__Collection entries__

— BEGIN —

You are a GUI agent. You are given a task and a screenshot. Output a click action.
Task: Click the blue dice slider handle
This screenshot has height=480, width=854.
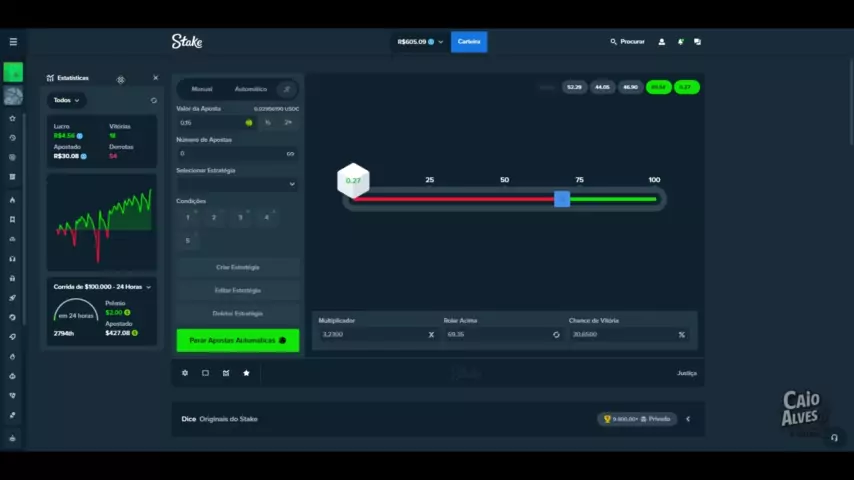562,199
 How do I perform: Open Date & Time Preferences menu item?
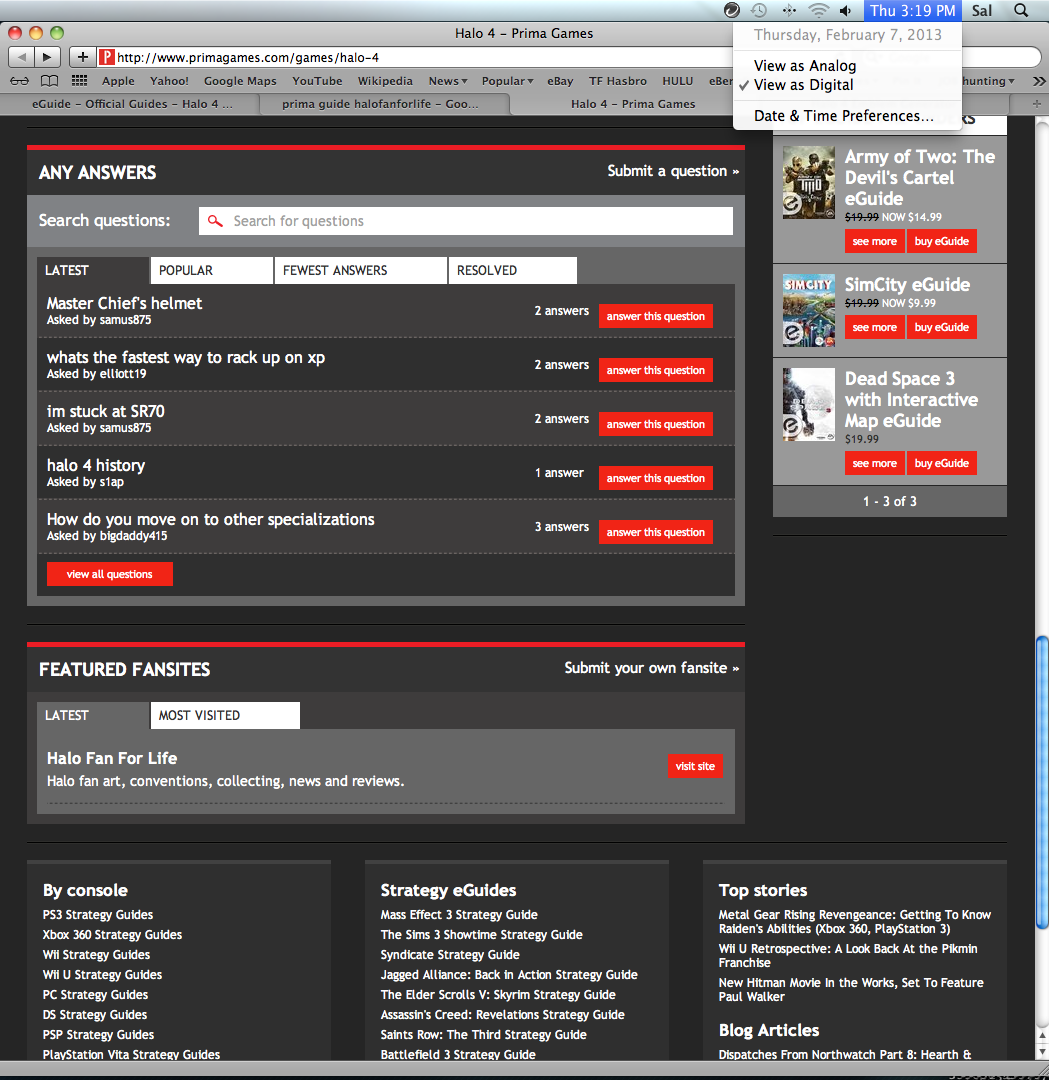pos(843,116)

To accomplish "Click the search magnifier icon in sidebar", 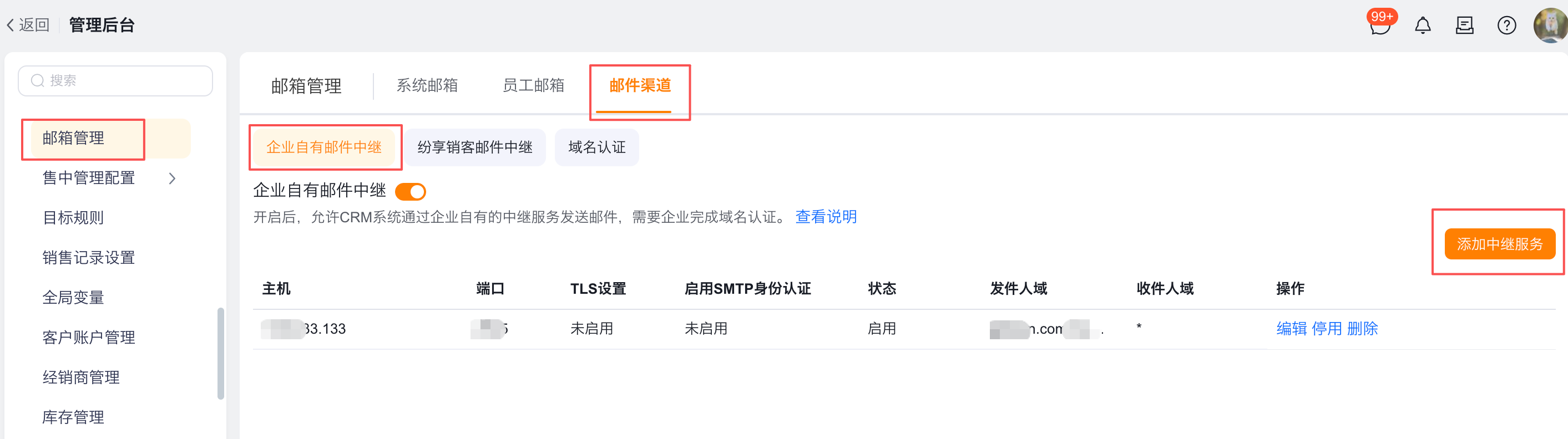I will pyautogui.click(x=38, y=81).
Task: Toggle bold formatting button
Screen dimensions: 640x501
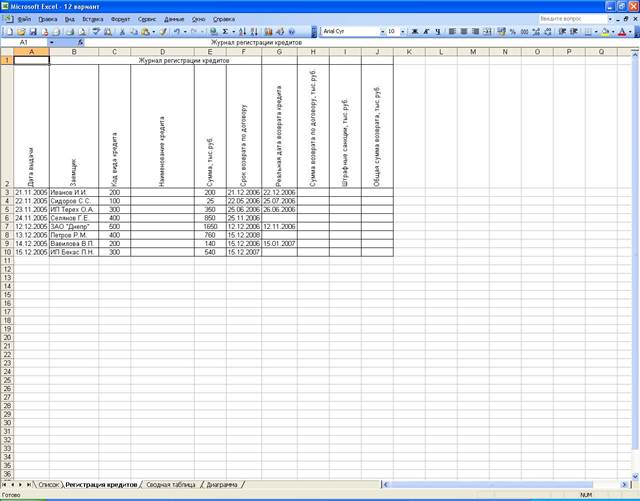Action: 412,32
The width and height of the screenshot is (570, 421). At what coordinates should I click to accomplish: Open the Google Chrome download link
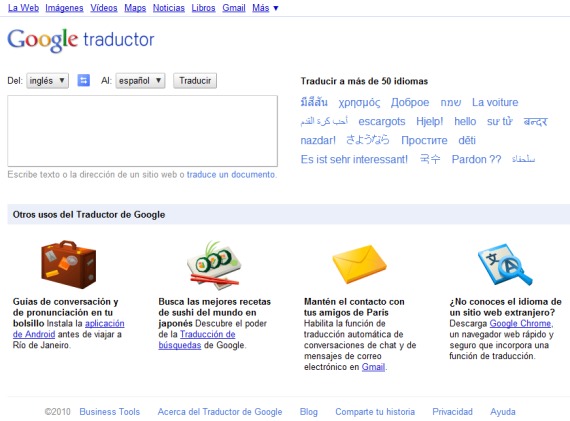520,323
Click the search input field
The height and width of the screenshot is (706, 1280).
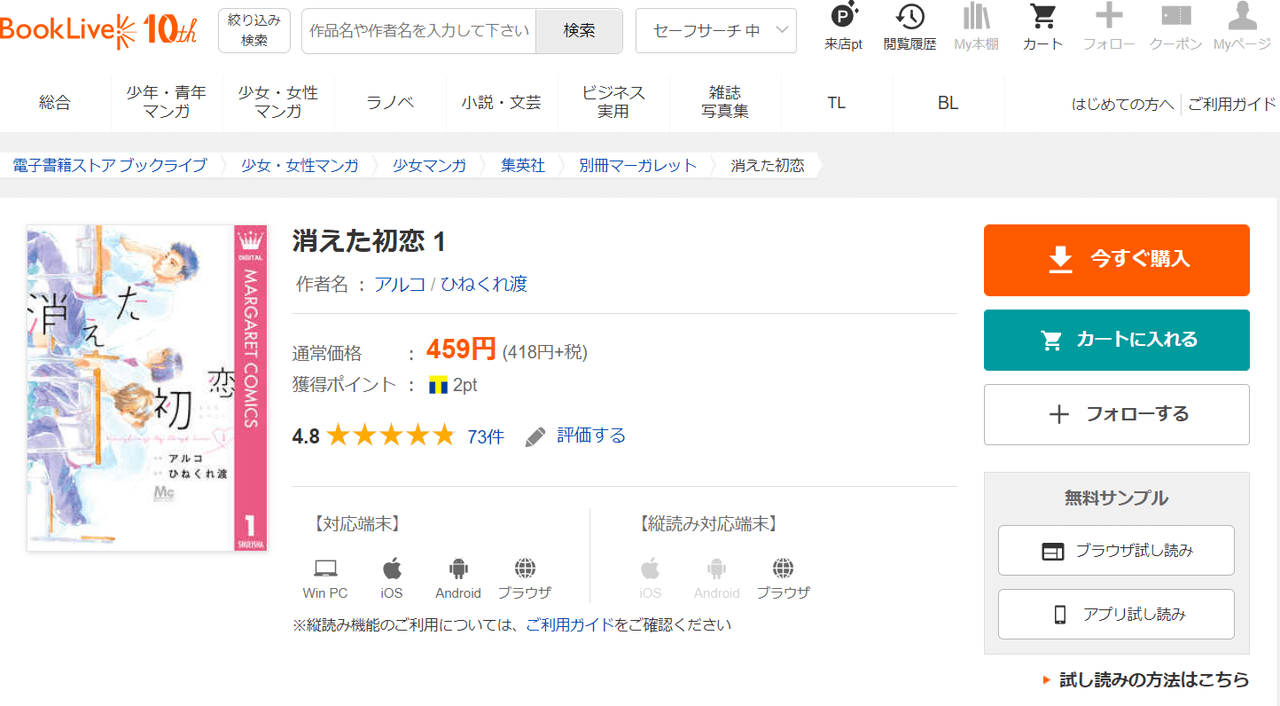click(x=419, y=31)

— END —

__Requirement__
Count the lines in the listing above that contain the string "width". Reply with the number alone.

__Solution to the problem__
3